Martin Klizan wygrał 20 setów z rzędu w rozgrywkach Pucharu Davisa. Słowak nie krył radości po zdobyciu drugiego punktu dla swojej reprezentacji, ale podkreślał również, że najważniejszy mecz właśnie się toczy.
- Myślę, że rozegrałem jeden z lepszych meczów w obecnym sezonie - powiedział Słowak po pokonaniu Jerzego Janowicza. - Nie wiem, czy było to najlepsze spotkanie, ponieważ zdobyłem już w tym roku tytuł w Casablance i awansowałem do półfinału w Barcelonie.

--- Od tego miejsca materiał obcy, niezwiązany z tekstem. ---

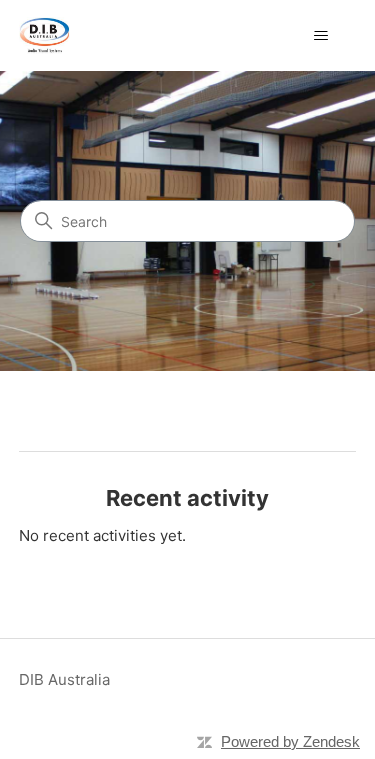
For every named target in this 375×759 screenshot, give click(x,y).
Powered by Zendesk (290, 741)
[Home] (44, 35)
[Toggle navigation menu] (320, 36)
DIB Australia (64, 679)
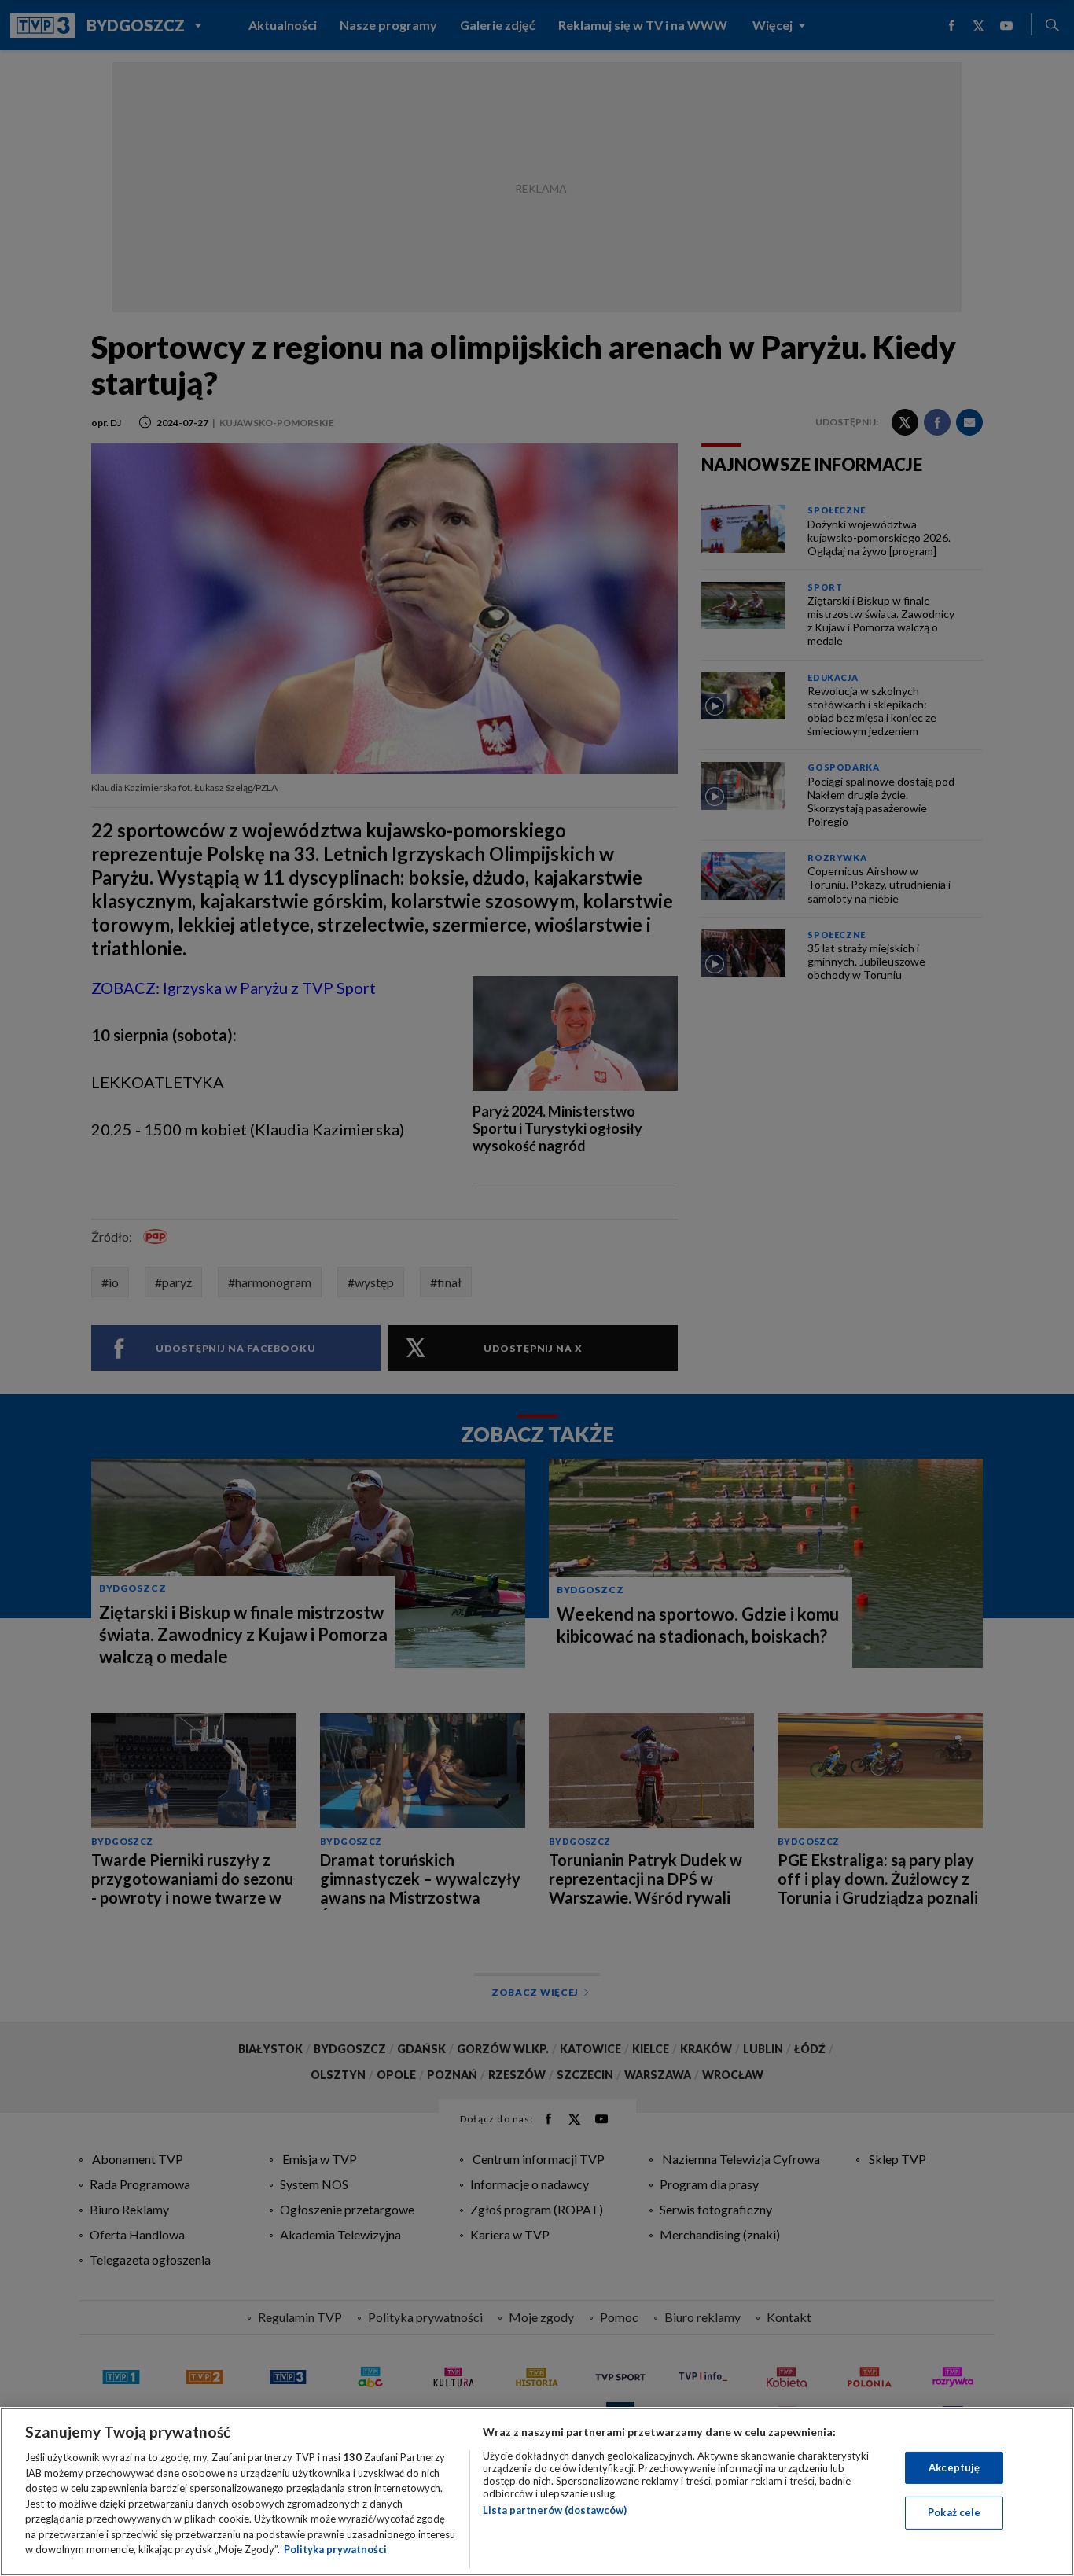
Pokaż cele (954, 2512)
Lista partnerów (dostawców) (555, 2510)
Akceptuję (954, 2467)
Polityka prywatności (335, 2549)
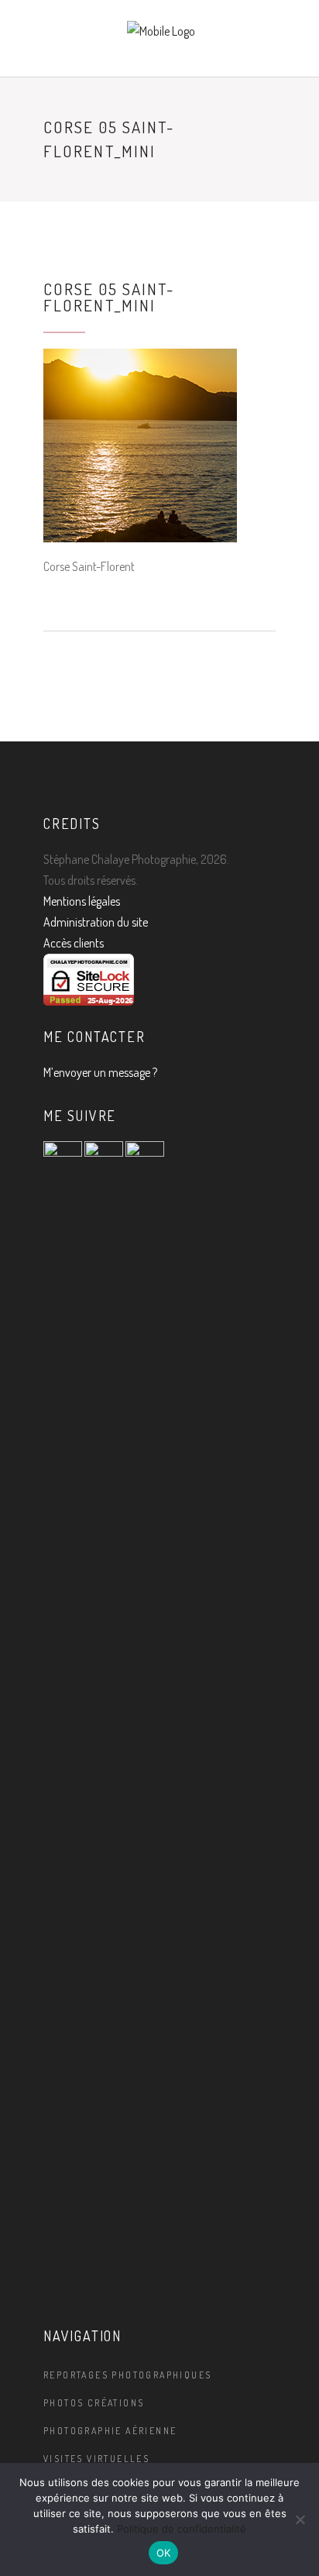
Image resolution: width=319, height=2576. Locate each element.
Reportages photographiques (127, 2375)
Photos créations (93, 2403)
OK (163, 2553)
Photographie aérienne (110, 2431)
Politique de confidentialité (181, 2529)
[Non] (299, 2519)
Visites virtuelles (96, 2458)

- Cieszę się, że wygrałem pojedynek w trzech setach, ale najważniejsze jest to, że nasza reprezentacja cały czas ma szansę, aby wejść do Grupy Światowej. Zdobyłem również 20. seta z rzędu w tych rozgrywkach, więc jestem pewny siebie. Najważniejszy jednak będzie mecz Norberta.
36. tenisista świata pewnie wygrał pierwszego seta 6:3, natomiast w drugim stracił przewagę przełamania i o końcowy triumf musiał się bić w tie breaku. Słowak rozstrzygnął go do 4, a na początku trzeciej odsłony wytrzymał napór Polaka, zwyciężając finalnie 6:3, 7:6(4), 6:3.
- Z Janowiczem nigdy nie wiesz, jak to będzie wyglądało. Świetnie serwuje, a wcześniej rozegrał kilka dobrych turniejów, w których pokazał swoją wartość. Koncentrowałem się na każdej piłce i walczyłem do samego końca. Muszę przyznać, że niesamowicie returnowałem i czytałem jego podania - dodał.